● Текст
Изменить стиль страницы

Из поэтов в «Парижском вестнике» печатались Николай Туроверов, Мария Вега, Мария Волкова, Анатолий Величковский, Валентин Горянский, Дмитрий Крачковский (Кленовским он стал позднее), и любопытно, что эта связь с «Вестником» их прижизненной репутации или посмертной известности не повредила. Как попало имя Георгия Иванова в список членов жеребковско-сургучевского объединения да и попало ли вообще? А если попало, то добровольно или без его согласия и ведома? Известно, что иллюзий на немецкое освобождение России от большевиков Г. Иванов после 1939 года не питал и горечь, что его имя объединяли с сургучевской компанией, была велика.

● Исходные материалы
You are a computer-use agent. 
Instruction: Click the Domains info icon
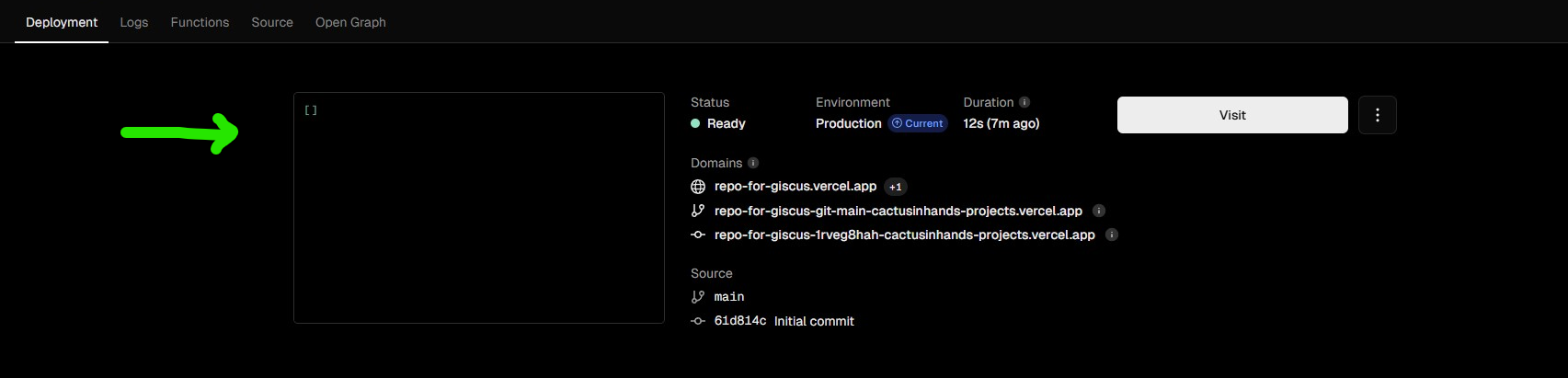(753, 163)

● Задание
Объясните, почему в тексте о «Парижском вестнике» поэт назван Дмитрием Крачковским, а не Кленовским. Строки для работы не понадобятся.

● Ответ
В скобках сказано, что Кленовским он стал позднее. Поэтому в перечне поэтов «Парижского вестника» он назван Крачковским.